Abstract

ABSTRACT Background: Limited research has investigated whether replacing psychiatric diagnosis with psychological formulation-based approaches has implications for lay attitudes to mental health. The present study investigates experimentally whether presenting psychosis in terms of a schizophrenia diagnosis vs. formulation narrative affects stigma and treatment attitudes in the general public. Method: The study employed a between-groups experimental vignette design, with data collected online. 351 participants (64.1% female, aged 18–66,) read a vignette about a person experiencing psychosis, defined with either a diagnosis of schizophrenia or a narrative-based formulation.
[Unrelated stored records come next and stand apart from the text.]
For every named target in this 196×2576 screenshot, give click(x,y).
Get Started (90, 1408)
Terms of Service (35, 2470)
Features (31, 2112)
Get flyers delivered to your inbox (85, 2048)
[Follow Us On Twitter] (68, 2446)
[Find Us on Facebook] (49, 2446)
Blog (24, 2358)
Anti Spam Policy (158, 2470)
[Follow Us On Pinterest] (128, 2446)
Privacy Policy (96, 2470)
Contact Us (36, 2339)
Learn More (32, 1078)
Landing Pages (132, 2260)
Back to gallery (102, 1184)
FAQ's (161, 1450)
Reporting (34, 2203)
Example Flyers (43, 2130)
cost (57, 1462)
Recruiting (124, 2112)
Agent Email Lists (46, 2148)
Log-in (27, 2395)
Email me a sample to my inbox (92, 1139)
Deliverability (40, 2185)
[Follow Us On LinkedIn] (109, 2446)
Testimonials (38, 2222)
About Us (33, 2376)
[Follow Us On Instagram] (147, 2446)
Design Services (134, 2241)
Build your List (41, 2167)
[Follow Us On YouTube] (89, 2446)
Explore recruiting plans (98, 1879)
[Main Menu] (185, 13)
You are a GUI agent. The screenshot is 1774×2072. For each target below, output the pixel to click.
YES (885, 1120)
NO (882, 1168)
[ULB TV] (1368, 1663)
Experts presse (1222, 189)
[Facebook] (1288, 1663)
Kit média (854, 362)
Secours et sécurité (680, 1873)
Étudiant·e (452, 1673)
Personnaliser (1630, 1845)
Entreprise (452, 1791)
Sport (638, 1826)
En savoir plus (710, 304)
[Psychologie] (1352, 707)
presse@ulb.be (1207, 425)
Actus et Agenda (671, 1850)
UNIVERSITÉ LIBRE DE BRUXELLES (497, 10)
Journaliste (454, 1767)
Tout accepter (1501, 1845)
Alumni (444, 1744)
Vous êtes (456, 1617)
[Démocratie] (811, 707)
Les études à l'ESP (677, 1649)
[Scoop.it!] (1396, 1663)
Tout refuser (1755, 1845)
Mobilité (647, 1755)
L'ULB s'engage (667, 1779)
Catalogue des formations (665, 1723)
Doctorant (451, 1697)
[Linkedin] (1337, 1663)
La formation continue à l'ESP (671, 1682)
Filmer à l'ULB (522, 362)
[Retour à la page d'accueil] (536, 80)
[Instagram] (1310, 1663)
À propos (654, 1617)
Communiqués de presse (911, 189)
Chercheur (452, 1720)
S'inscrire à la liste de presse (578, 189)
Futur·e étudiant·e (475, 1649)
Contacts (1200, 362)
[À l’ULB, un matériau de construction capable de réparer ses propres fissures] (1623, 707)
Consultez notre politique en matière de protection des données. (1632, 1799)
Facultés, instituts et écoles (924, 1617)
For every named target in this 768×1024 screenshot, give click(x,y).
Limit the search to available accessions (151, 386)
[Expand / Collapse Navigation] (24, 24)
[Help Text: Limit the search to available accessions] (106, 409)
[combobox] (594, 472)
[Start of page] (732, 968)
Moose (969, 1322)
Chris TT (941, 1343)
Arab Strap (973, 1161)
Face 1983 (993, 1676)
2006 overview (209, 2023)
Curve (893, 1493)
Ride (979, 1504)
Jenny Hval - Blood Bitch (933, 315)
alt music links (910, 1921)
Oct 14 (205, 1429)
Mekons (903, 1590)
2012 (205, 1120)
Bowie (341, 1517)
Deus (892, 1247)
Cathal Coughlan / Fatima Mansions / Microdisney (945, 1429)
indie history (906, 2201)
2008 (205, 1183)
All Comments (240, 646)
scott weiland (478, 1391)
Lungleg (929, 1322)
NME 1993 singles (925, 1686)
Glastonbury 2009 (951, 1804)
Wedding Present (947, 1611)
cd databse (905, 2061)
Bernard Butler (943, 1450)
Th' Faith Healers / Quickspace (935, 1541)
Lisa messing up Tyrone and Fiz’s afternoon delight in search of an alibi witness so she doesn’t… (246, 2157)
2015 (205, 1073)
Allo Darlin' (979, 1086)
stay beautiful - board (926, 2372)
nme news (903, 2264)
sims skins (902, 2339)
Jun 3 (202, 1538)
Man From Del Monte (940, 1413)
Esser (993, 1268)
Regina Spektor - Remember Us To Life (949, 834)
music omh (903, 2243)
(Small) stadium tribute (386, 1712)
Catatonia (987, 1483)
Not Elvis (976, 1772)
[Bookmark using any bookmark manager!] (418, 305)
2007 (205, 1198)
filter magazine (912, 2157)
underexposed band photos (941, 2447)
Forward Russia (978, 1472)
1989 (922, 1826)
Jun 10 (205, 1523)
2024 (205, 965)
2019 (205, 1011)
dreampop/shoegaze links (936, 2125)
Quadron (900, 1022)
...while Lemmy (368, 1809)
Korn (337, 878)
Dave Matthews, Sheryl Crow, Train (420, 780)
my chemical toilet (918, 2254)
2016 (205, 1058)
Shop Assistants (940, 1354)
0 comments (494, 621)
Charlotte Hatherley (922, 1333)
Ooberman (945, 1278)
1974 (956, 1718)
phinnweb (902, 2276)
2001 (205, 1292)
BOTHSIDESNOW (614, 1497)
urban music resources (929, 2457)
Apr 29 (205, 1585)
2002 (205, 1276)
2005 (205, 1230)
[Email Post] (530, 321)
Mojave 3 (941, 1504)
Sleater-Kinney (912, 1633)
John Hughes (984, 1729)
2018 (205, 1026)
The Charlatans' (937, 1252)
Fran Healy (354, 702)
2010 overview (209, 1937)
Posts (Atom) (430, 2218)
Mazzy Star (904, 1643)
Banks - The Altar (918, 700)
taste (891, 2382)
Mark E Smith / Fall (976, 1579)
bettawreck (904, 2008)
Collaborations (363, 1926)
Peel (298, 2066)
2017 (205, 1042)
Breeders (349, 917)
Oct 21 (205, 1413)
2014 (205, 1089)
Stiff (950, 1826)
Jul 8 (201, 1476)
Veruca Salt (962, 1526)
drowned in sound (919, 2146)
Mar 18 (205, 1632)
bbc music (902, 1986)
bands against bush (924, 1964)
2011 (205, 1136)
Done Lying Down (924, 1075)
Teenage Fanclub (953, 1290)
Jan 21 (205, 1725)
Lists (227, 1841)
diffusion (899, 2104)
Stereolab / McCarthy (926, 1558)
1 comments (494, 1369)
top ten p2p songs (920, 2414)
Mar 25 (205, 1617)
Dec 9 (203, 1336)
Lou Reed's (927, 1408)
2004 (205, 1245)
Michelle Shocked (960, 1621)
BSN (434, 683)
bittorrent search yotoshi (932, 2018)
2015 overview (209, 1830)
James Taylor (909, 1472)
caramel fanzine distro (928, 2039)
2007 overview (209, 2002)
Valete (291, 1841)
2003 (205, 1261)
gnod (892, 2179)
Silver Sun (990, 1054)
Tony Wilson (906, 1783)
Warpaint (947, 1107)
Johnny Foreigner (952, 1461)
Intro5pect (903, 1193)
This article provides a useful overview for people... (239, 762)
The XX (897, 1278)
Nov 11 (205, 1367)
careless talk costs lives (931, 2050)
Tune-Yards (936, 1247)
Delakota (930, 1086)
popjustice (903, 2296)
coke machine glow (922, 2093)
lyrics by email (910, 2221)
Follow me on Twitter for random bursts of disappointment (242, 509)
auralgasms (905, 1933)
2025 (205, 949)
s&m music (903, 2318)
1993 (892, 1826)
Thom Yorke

Participants completed a battery of scales measuring their attitudes to the vignette character (social distance, attribution, recommended treatment options, mental help-seeking attitudes). Results: Desired social distance was significantly greater in participants exposed to the diagnostic label of schizophrenia. The schizophrenia label led participants to rate medical care as significantly more helpful relative to the formulation condition but did not affect ratings of specialist or community care or mental help-seeking attitudes. Conclusions: These findings suggest that a psychological formulation approach may slightly lessen stigma-related attitudes, relative to traditional diagnostic systems. Popularisation of formulation models need not compromise general orientations to help-seeking or perceived helpfulness of specialist care but may lead to less medicalised treatment preferences.